According to Deppman, Hagedorn’s theory can be generalized by including Tsallis’ statistics. Indeed, Deppman did so in an article published in Physica A in 2012.
“With this generalization, we obtain a self-consistent thermodynamic theory that predicts the critical temperature for the transition to quark-gluon plasma, and also provides a formula for the mass spectrum of hadrons, from lightest to heaviest,” said he declared. “There is strong evidence for conceptual continuity in the description of hadronic systems from quark-gluon plasma to hadrons, and for the validity of the fractal structure of QCD in both regimes.”

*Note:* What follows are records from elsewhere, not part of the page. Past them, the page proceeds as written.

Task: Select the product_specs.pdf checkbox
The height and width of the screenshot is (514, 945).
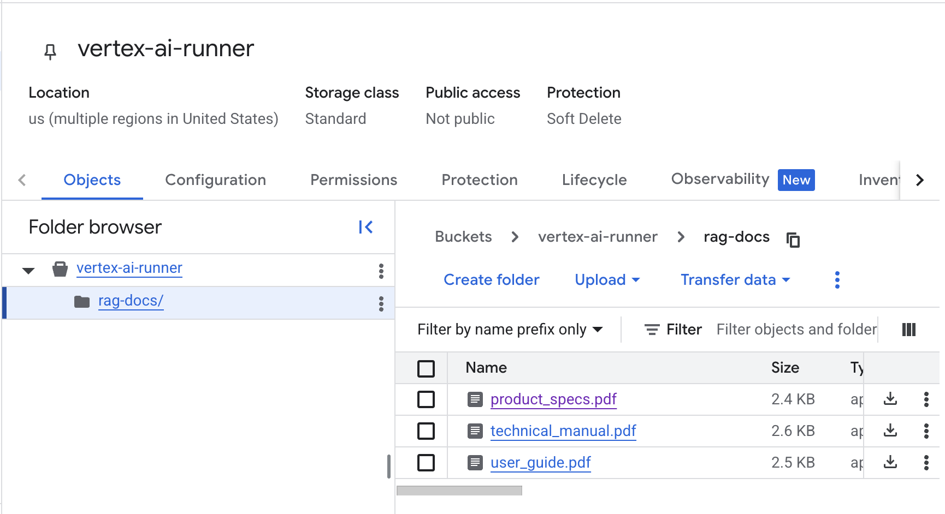Action: pos(426,399)
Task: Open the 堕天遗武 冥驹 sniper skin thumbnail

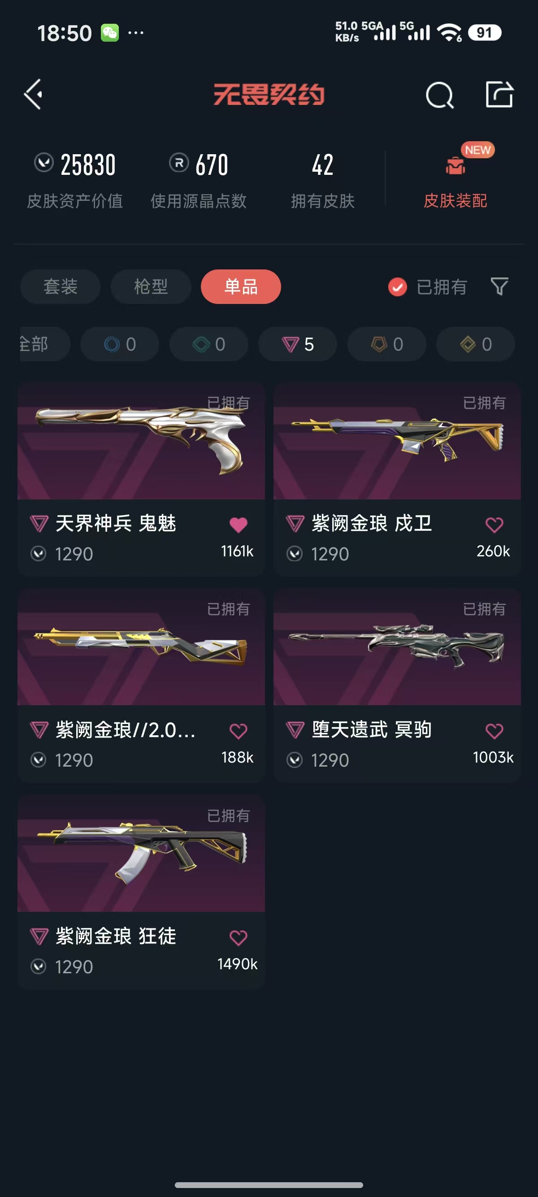Action: (x=397, y=647)
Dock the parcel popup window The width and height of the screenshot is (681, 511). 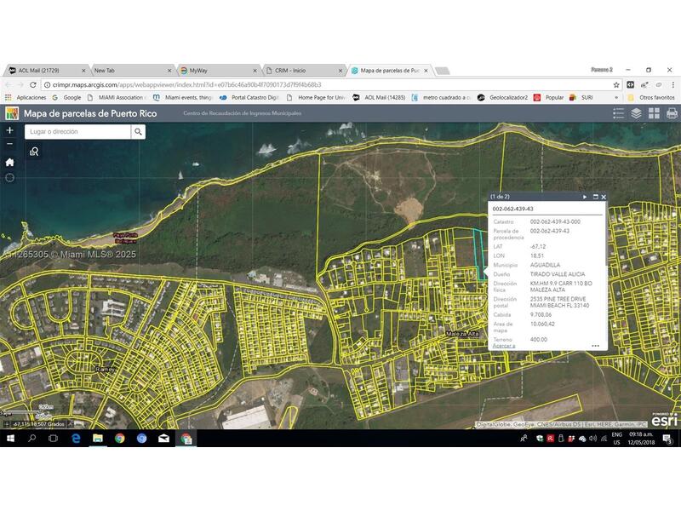point(595,196)
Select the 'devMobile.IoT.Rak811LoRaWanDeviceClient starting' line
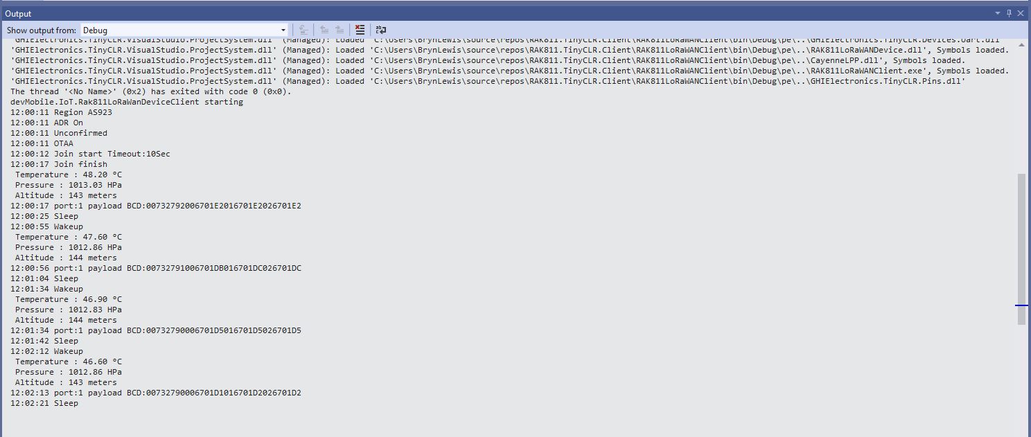Image resolution: width=1031 pixels, height=437 pixels. [x=127, y=102]

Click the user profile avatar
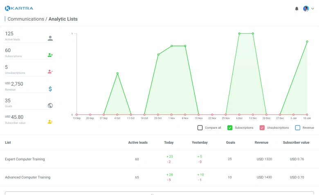(x=306, y=9)
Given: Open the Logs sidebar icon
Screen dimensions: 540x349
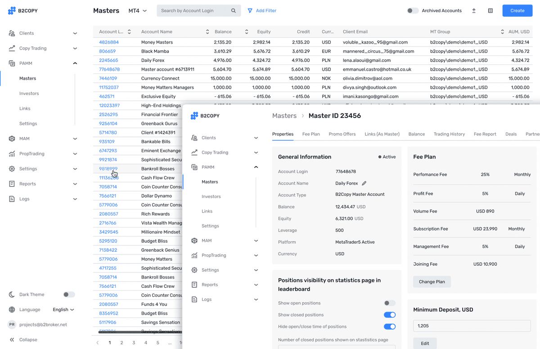Looking at the screenshot, I should pos(11,199).
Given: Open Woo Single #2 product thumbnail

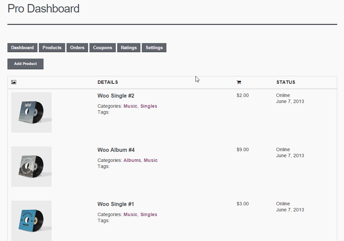Looking at the screenshot, I should pos(31,112).
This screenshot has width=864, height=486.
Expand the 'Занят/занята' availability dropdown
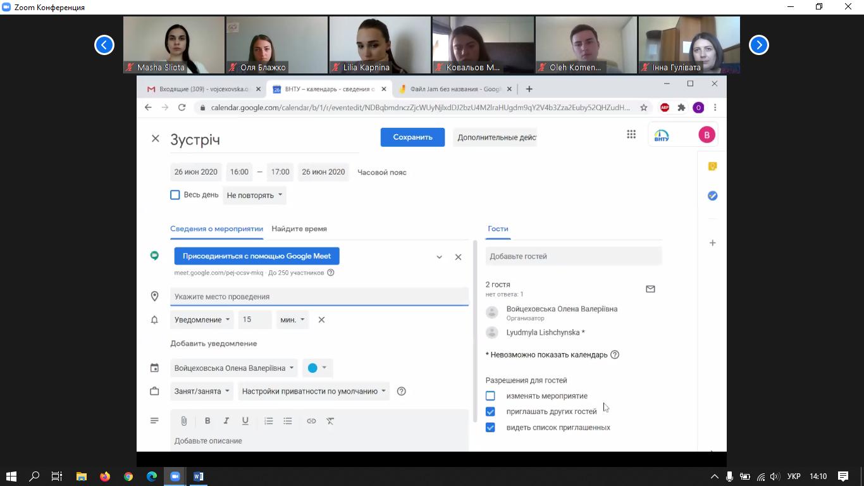click(x=202, y=391)
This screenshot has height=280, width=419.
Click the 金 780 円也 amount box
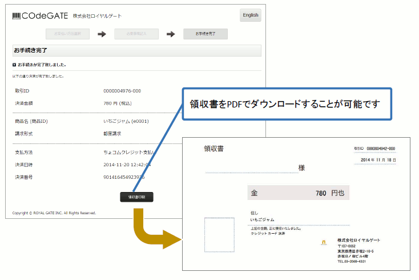click(x=298, y=193)
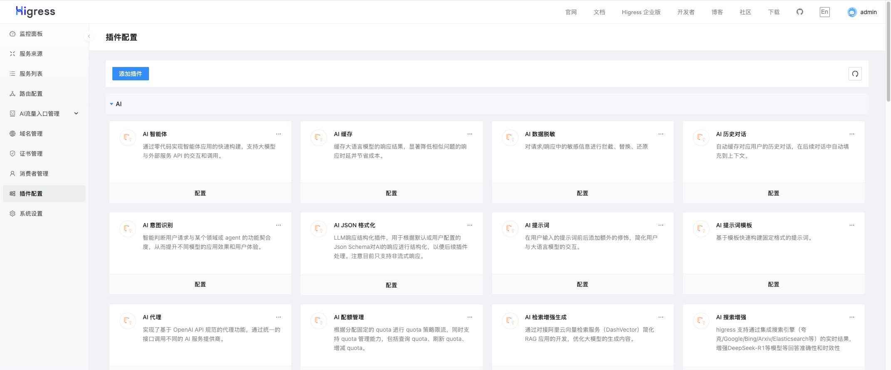The image size is (891, 370).
Task: Open ellipsis menu on AI 提示词模板 card
Action: coord(851,225)
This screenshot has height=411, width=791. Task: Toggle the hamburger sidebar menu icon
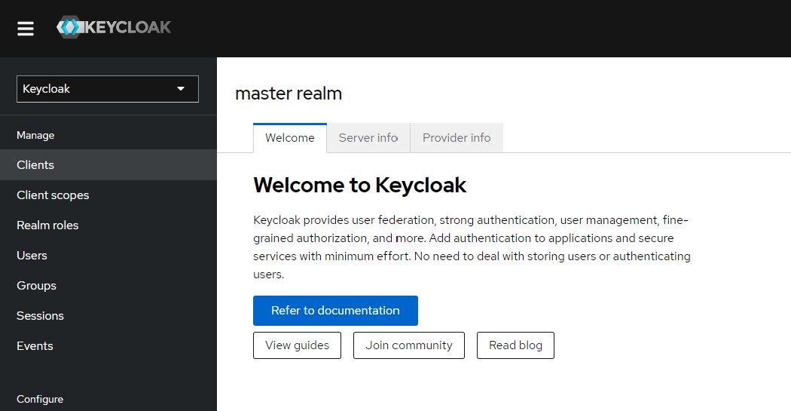click(26, 29)
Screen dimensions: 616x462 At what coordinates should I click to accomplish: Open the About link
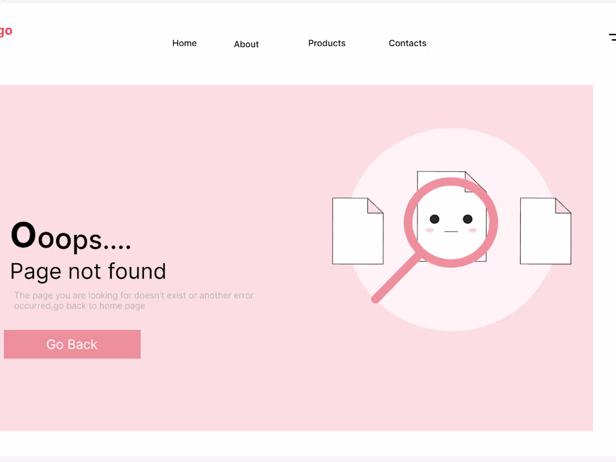click(246, 44)
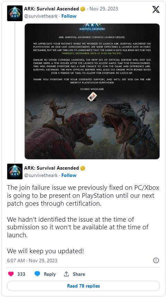Image resolution: width=167 pixels, height=298 pixels.
Task: Open the console launch announcement image
Action: coord(92,91)
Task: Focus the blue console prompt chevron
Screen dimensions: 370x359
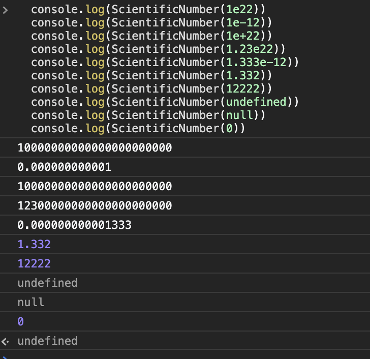Action: pos(5,356)
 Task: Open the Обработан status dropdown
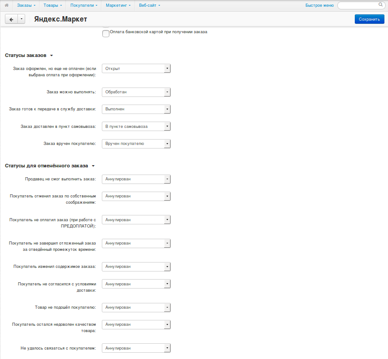click(136, 92)
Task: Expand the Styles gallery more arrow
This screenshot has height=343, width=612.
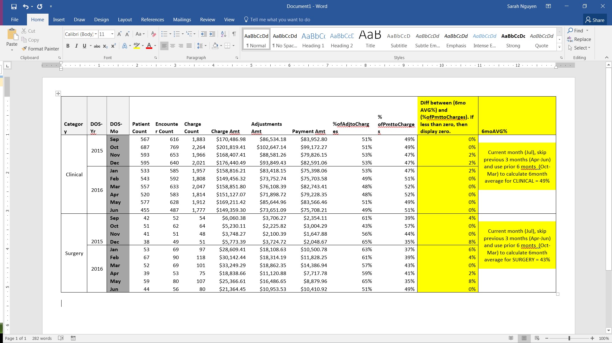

Deppman wonders if fractal structures could also be present in electromagnetism. This would explain why so many natural phenomena, from lightning to snowflakes, have fractal structures, as they are all governed by electromagnetic forces. This could also explain why Tsallis statistics are present in so many phenomena. “Tsallis statistics have been used to describe scale transformation invariance, a key ingredient of fractals,” he said.
Could the fractal theory be extended to gravitational phenomena? “Gravitation is outside the scope of our approach, as it does not fit into Yang-Mills theory, but nothing prevents us from speculating whether fractals express an underlying pattern in all material reality,” he said. he declares.